Yeah, it’s been interesting with one athlete I’m thinking of that was really trying to push into more mountain bike racing and was like hitting the training hard going to these races, not finding the success that he wanted. You could see motivation was just trickling off, season after season. But then it wasn’t until he said, “Hey, there’s this cool trip where I can go ride my bike for a couple days in Nepal and accomplish something.” It wasn’t a race, but it was just another event that he could do to feel success. Once he started doing that it was every year it was, oh, it’s Italy this year. It’s Czech Republic here. It’s Nepal…. So then there will always be this goal he would have. We still did the training, and we had all the coaching and everything. But it was just geared completely differently where once we took that competition away, his motivation completely changed.

Alison Freeman  03:26

Do you think his original goals, when he wasn’t motivated, were just not in line with his why?

Ryan Kohler  03:32

I think they were just, they were partly too lofty. I think he had to find his why too. I don’t think he knew because he was more toward the beginner stage, getting into it and had a few years under his belt. But never had a coach or never had that education, so didn’t really know what, didn’t really see that whole range of possibilities.

Joe Friel  03:49

I think I can certainly sympathize with what you’re talking about. I coached an athlete who had been a world champion as a junior, as a teen. I started coaching him after he got the world championship, and one first thing I discovered was he had very low motivation. But he was so talented that he could just show up without even training and win the race. He was just an amazing athlete. The athlete who is talented and motivated, we all love to work with that athlete. But if you take away either one of those two things, now we’ve upset the apple cart, and we’ve got a difficult time dealing with this. So what you’re describing there is probably fairly common, we probably all run into athletes who have low motivation, and we try to help them figure out a way to to improve that motivation. But it’s a real challenge.

Ryan Kohler  04:38

Help them find their why. I often ask them, “What, you know, what kind of fills your bucket?” What about that sport fills it? If we can identify that, I think we can start working toward it. But until they know that, yes, it’s tough.

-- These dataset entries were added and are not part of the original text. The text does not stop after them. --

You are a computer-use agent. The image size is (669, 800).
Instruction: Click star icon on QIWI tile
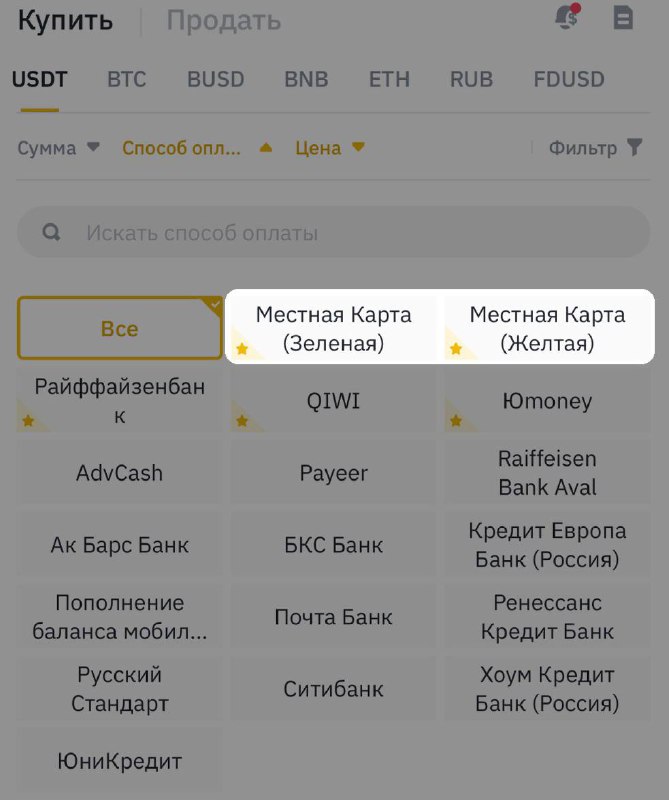tap(242, 421)
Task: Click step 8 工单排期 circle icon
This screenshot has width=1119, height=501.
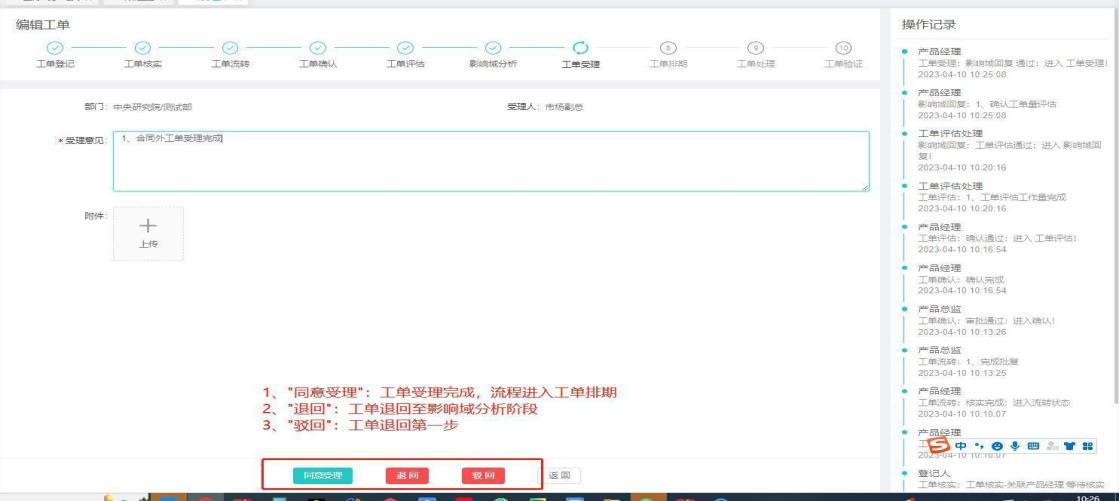Action: pyautogui.click(x=667, y=47)
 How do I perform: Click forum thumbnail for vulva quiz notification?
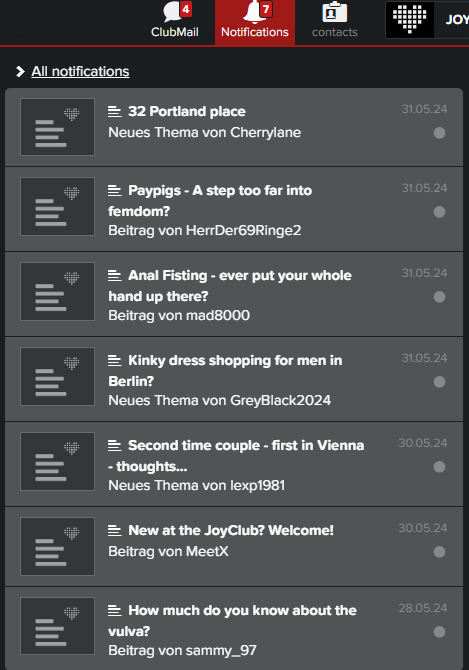point(57,626)
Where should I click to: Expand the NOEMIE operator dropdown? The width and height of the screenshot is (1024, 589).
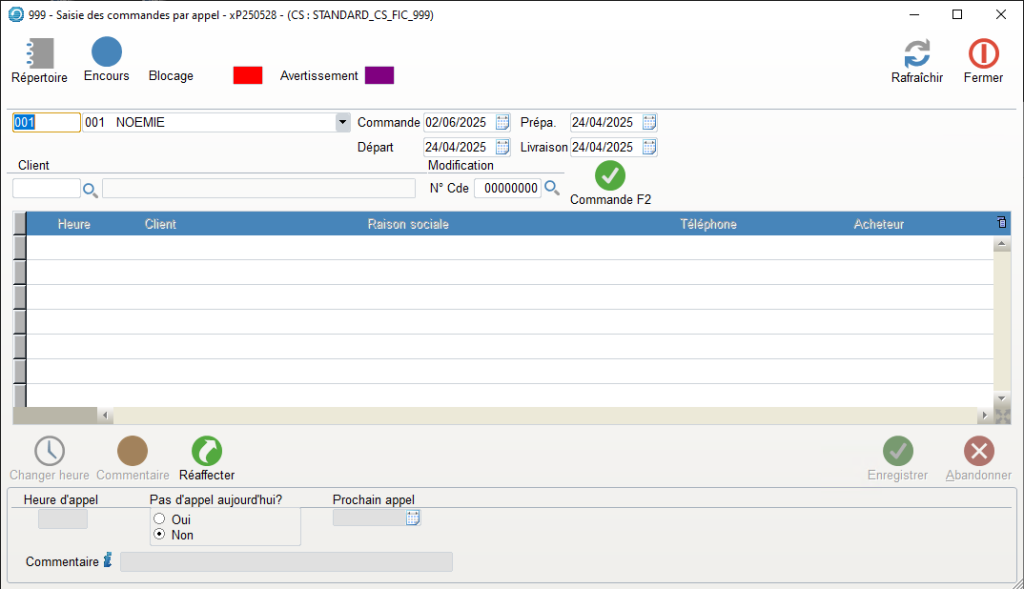coord(343,122)
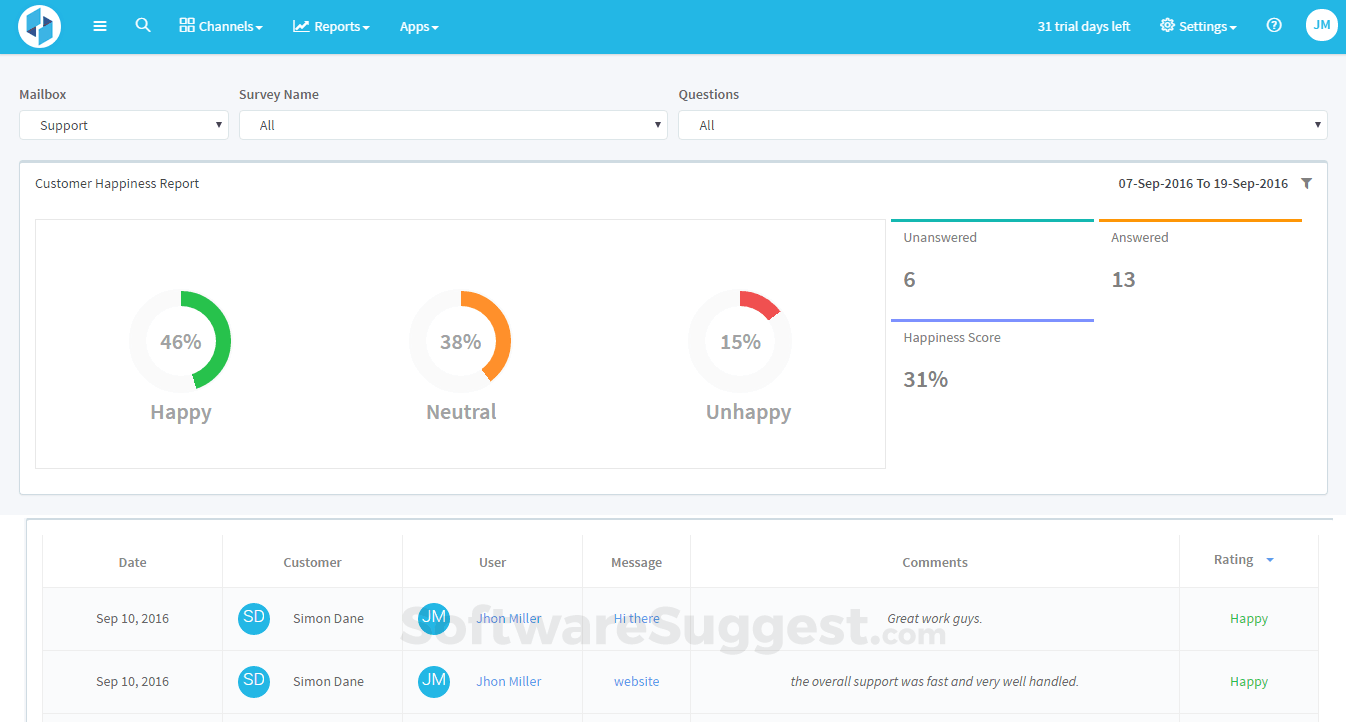Open the 'website' message link
Viewport: 1346px width, 724px height.
point(636,682)
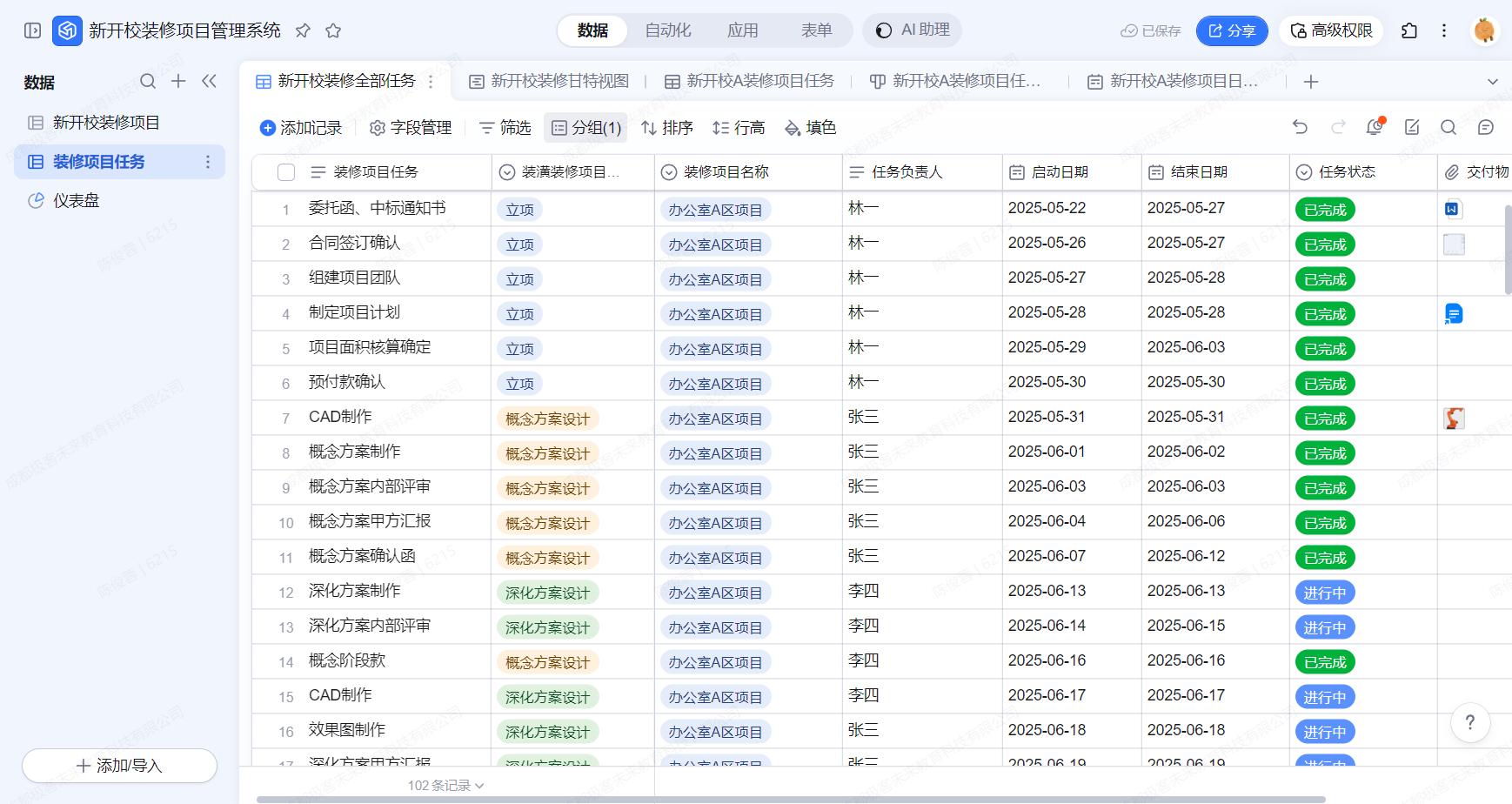Open the puzzle-piece extensions icon
The width and height of the screenshot is (1512, 804).
1409,30
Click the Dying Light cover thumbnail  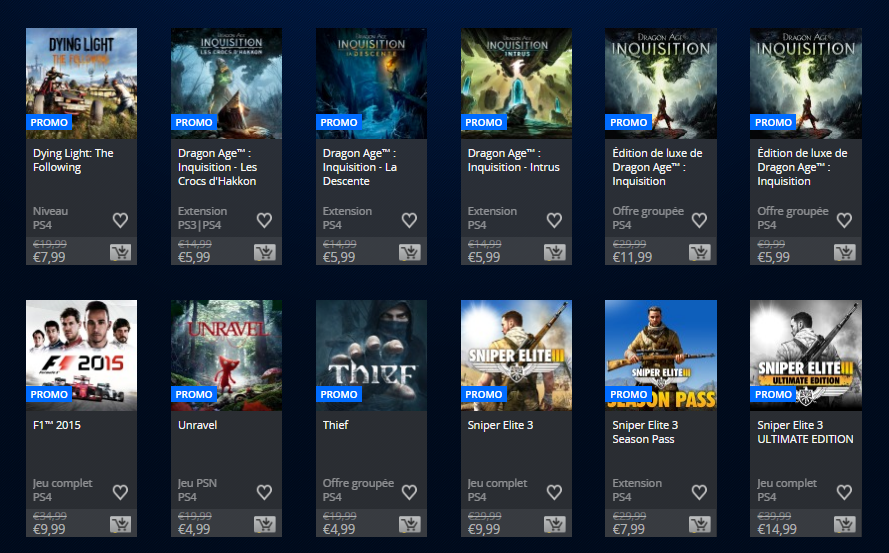[81, 83]
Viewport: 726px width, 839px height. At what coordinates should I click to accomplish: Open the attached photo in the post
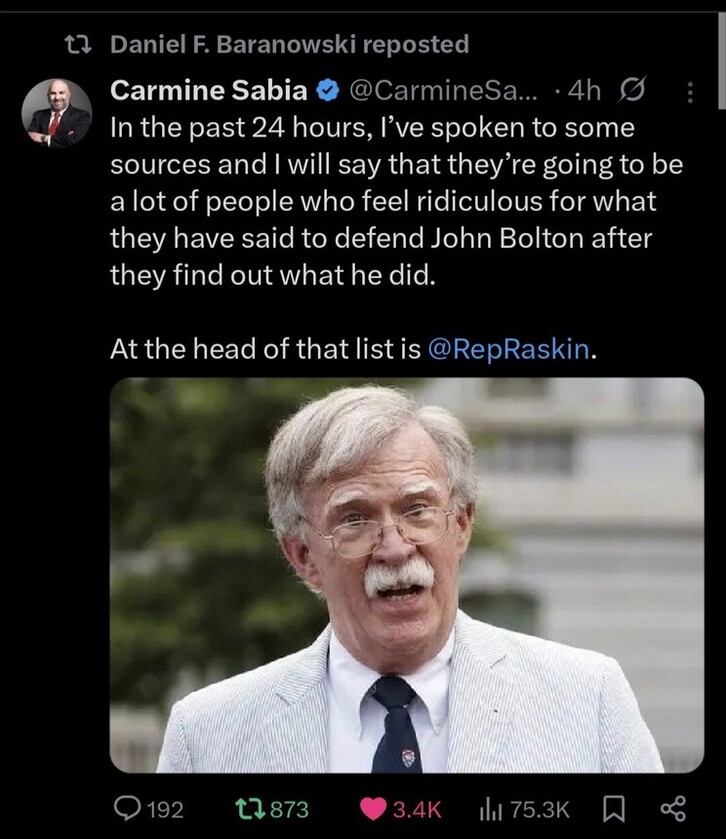click(406, 575)
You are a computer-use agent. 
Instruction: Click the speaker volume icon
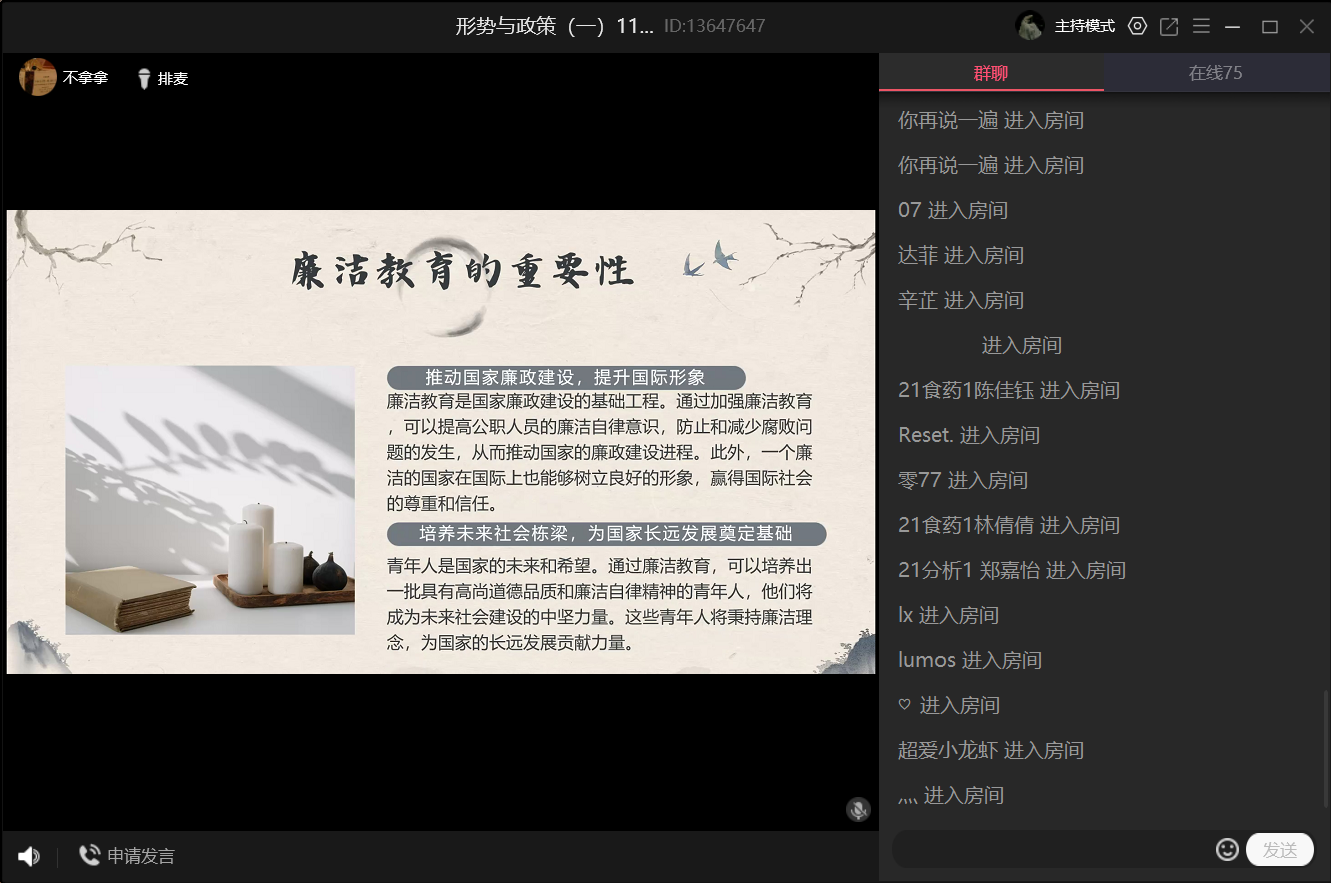point(28,856)
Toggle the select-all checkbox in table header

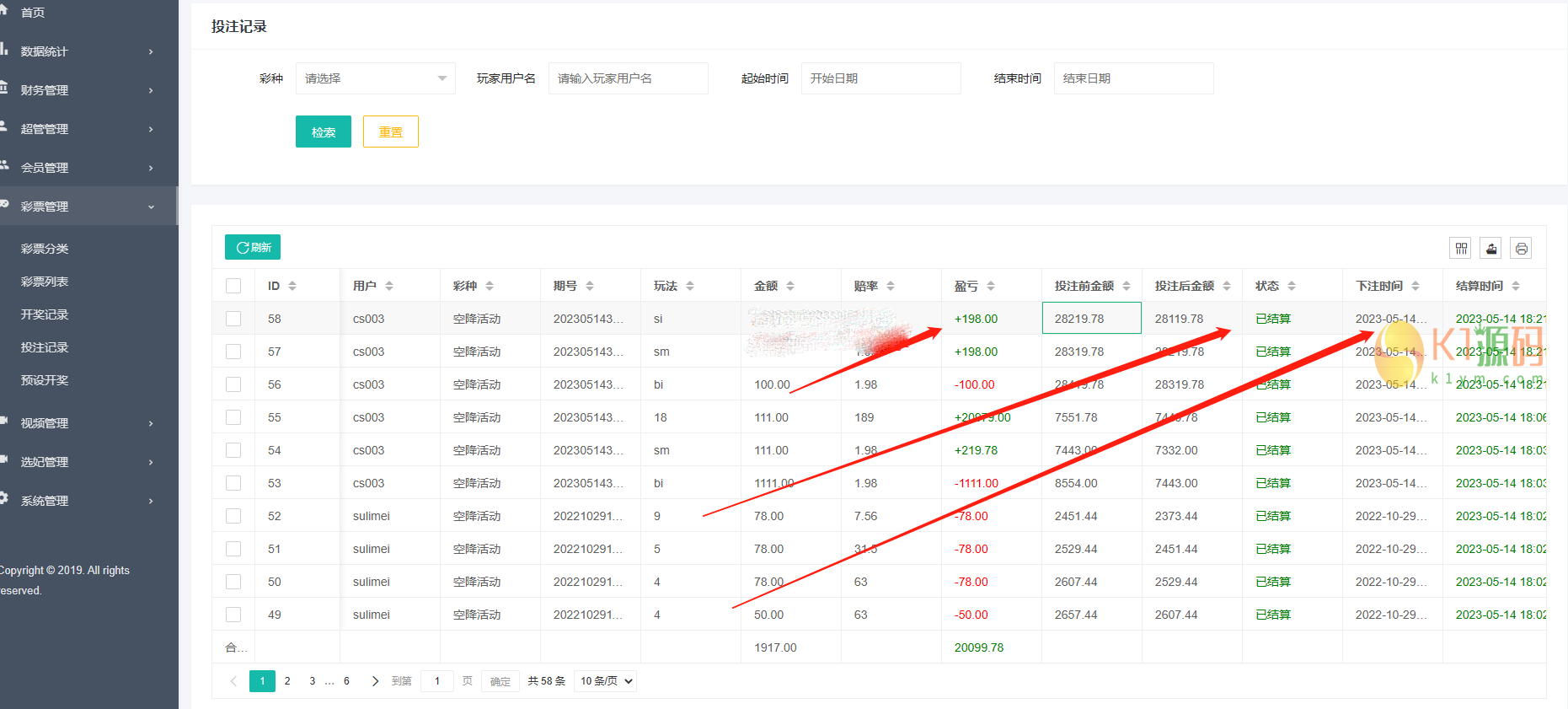coord(233,286)
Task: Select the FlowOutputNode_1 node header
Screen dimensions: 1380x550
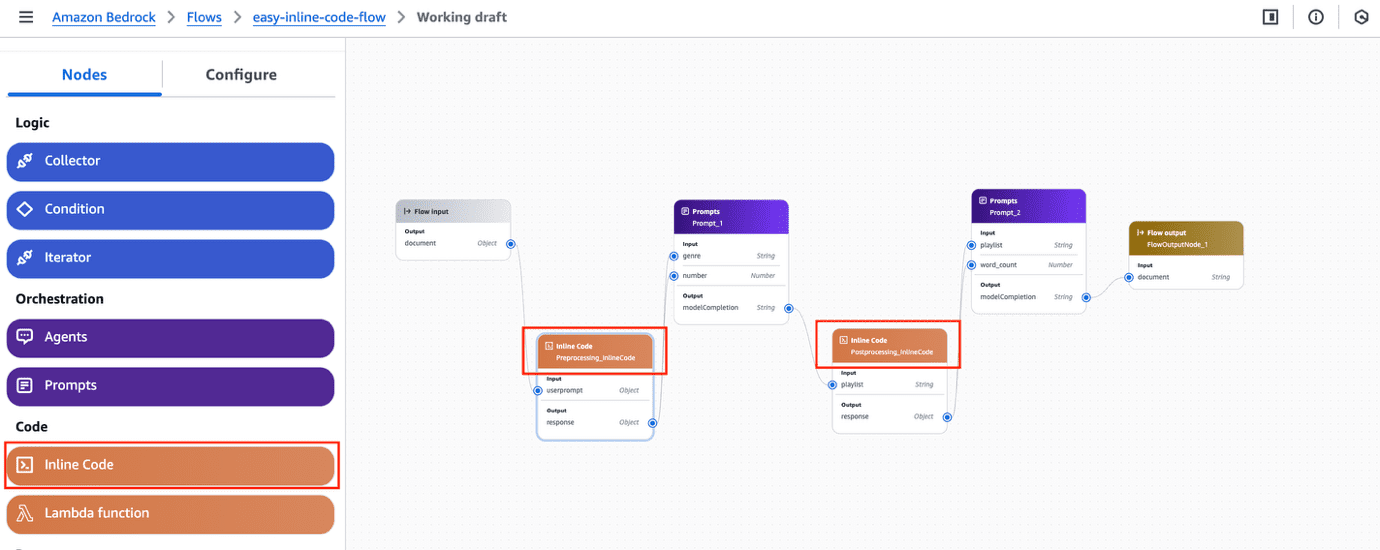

Recognizing When Training Needs to Be Dialed Back

Alison Freeman  04:51

There’s also an ebb and a flow, I think. There are seasons and years when athletes are very engaged and very motivated and doing all of their training. Then, sometimes, the subsequent season you can see different things happening on their calendar and just less consistency. I find sometimes when I dive into that with my athletes, it’s because the context of their life has changed. There’s something going on at home, or there’s more stress at work. Then you can have a talk about how, maybe we just rearranged things a little bit this year, maybe you’re doing fewer races, maybe you’re doing shorter distances.

Joe Friel  05:24

So things you are rearranging are training sort of things, you’re not rearranging their life?

Alison Freeman  05:28

No, I am not rearranging their life, they get to decide what to do with their life. But I can rearrange their training to fit better with where their life is today. I talk with my athletes a lot about the ebb and the flow, and triathlon is always going to be there for them when they’re ready to come back to it at a higher level of engagement, but it’s okay to have times when it takes a different place in your life.